Monday, October 17, 2005

Reasonable Moloch-worshippers peddle "moral" ESCR

The usual suspects rant about the usual benefits of killing unborn children to save us all. Only they claim to have found a way to create a line of stem-cells from an embryo without killing the embryo. There's only one trouble: they only manage to prepare for another embryo to enter the world and be killed.

Yahoo! News has the story here.

Try not to get to nauseous at the mandatory hagiography of ESCR proposed by LA Times staff writer Karen Kaplan. It's only the Reasonable thing to do. First, Ms. Kaplan summarizes the latest discovery:
Scientists say they have created viable embryonic stem cell lines without destroying any embryos — a development that could clear ethical barriers that have sharply restricted federal funding for the controversial research.

Two separate techniques were demonstrated in mice, and researchers are optimistic the processes could be replicated with human cells. The new methods were published online Sunday by the journal Nature.

Scientists and ethicists said the approaches offered a potential compromise with social conservatives who see embryonic stem cell research as an untenable trade-off that amounts to destroying life to create medical cures.
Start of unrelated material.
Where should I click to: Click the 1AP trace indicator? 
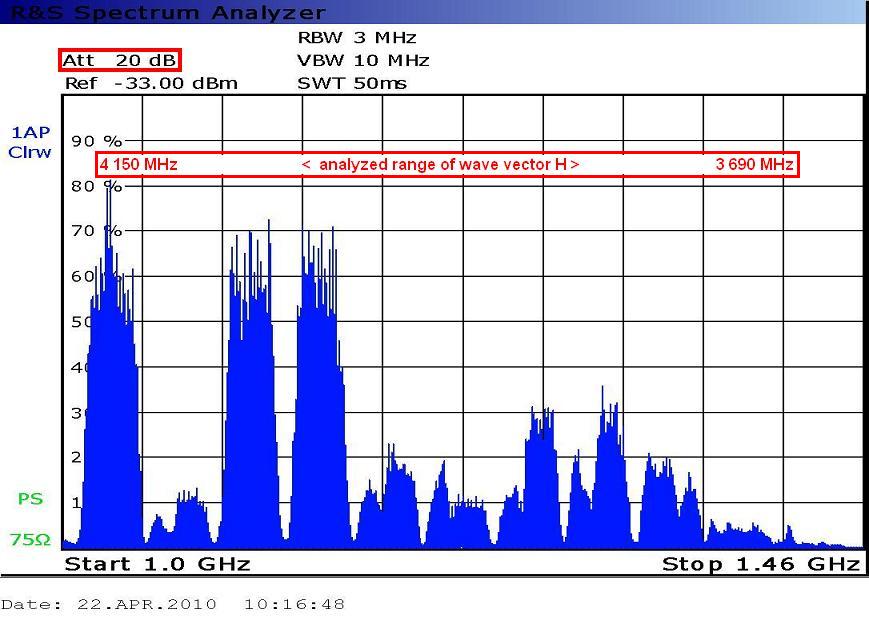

Dr. William B. Hurlbut, a member of the President's Council on Bioethics, said he had persuaded several religious and conservative philosophers that at least one of the new approaches was morally sound.

But given the intractable debate about when life begins, there are lingering ethical concerns.
Next, the absolute praise of modern-day child sacrifice:
Protection of human embryos has been the guiding principle behind
President Bush's stem cell funding policy.

Bush was the first to approve federal money for the research, but he limited funding to the cell lines already in existence in 2001 to avoid having taxpayers subsidize the destruction of embryos. Scientists have said that only about 20 of them were usable.

Those lines, which have proven unsuitable for some research, were derived from frozen embryos donated by couples that no longer needed them for in vitro fertilization.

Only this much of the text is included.